CAP moves to dismiss the complaint under the doctrine of forum non conveniens on the grounds that 1) the courts of Chile provide an alternative forum where CAP is amenable to suit (and where a suit presenting the same issues as this suit is already pending), 2) the transactions are foreign in nature since they involve Santa Fe, a Chilean mining company with its principal place of business in Santiago, CAP, a Chilean corporation, and CAFORE and CAFOMI, corporations incorporated in the Bahamas and Canada respectively, with their principal places of business in Hamilton, Bermuda, and since the relevant negotiations all occurred in the Spanish language and in Chile, 3) all CAP's witnesses reside in Chile and those who are not CAP employees would not be subject to compulsory process from this court, 4) even if CAP's witnesses were to appear at trial here, their appearance would impose an unnecessary financial burden since transportation, lodging, and interpreters for trial would be required, 5) the need for continuous translation of testimony would render the resolution of the credibility issues more difficult, and 6) the documents material to CAP's defense are voluminous, were all kept in the Spanish language and in accordance with Chilean accounting procedures, and are all located in Chile. In addition, CAP emphasizes that any judgment obtained in Chile will be enforceable in New York as well as Chile and that procedural protections applicable in Chilean courts ensure that a fair trial will occur in Chile. CAP argues that the procedural protection available here is incomplete because, in the event it is held liable, it would look to the Santa Fe-Santa Barbara stockholders for indemnification and the stockholders only agreed to the jurisdiction of the courts in Santiago, Chile, with respect to litigation arising out of the acquisition agreements.

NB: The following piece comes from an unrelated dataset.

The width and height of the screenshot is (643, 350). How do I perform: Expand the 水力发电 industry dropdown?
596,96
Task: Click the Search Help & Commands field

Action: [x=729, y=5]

Accordingly, since the stockholders of Santa Fe and Santa Barbara reside in various countries, they could be impled in Santiago but not in an American court. Finally, CAP contends that factors relating to the public interest support application of the doctrine of forum non conveniens since this dispute has no relation with this forum, is governed by Chilean law, and is already the subject of Chilean litigation.
CANOVER responds that the doctrine of forum non conveniens is not applicable because the alternative forum asserted by CAP, the courts of Chile, does not assure CANOVER of a fair trial. According to CANOVER, the Chilean judiciary is subject to the influence of the military junta governing Chile and therefore CANOVER would run the risk in any litigation in Chile that the government would exercise its influence to favor CAP, a state-owned corporation. CANOVER emphasizes that while the Chilean constitution guarantees the independence of the judiciary, the military junta has powers to amend or set aside constitutional provisions by executive decree. In addition, CANOVER maintains that procedural limitations on discovery in Chilean courts would prevent CANOVER from establishing its case; for example, CANOVER cites the lack of provisions for oral deposition, which it contends is necessary to establish the errors in the audit upon which CAP's defense is based, and the facts that in Chilean courts the number of witnesses a party may call on particular issues is limited and the judge conducts all the questioning of witnesses.

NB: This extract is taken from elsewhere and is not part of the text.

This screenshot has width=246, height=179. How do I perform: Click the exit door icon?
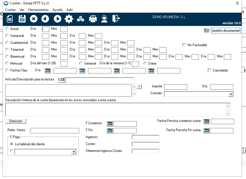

Finally, CANOVER argues that, even if Chile presented an adequate alternative forum, CAP has failed to present sufficient justification to disturb CANOVER's choice of forum. CANOVER asserts that CAP has not established substantial inconvenience resulting from litigation here and that the lengthy negotiations asserted by CAP did not in fact take place. In addition, CANOVER contends that the testimony of Chilean witnesses could be taken by letters rogatory and that many of the relevant witnesses reside outside of Chile. Moreover, CANOVER maintains that the fact that Chilean law is applicable is insignificant in a forum non conveniens determination and that, in any event, many of the transactions at issue arose in Bermuda rather than Chile. CANOVER also asserts that the case has a nexus with this forum because CAP is authorized to do business in New York and that a substantial portion of the ownership of CANOVER is American.
CAP replies that CANOVER has failed to sustain its burden of demonstrating that it will not receive a fair trial in Chile and presents its own experts to support the proposition that the independence of the Chilean judiciary remains in full force despite the fact that the country is ruled by a military junta. Moreover, CAP cites cases since the junta has been in power in which the Chilean courts have decided against the government's interests. CAP also asserts that CANOVER's arguments as to the lack of procedural safeguards in Chilean courts are baseless because the Chilean courts utilize essentially the same procedures as all civil law ...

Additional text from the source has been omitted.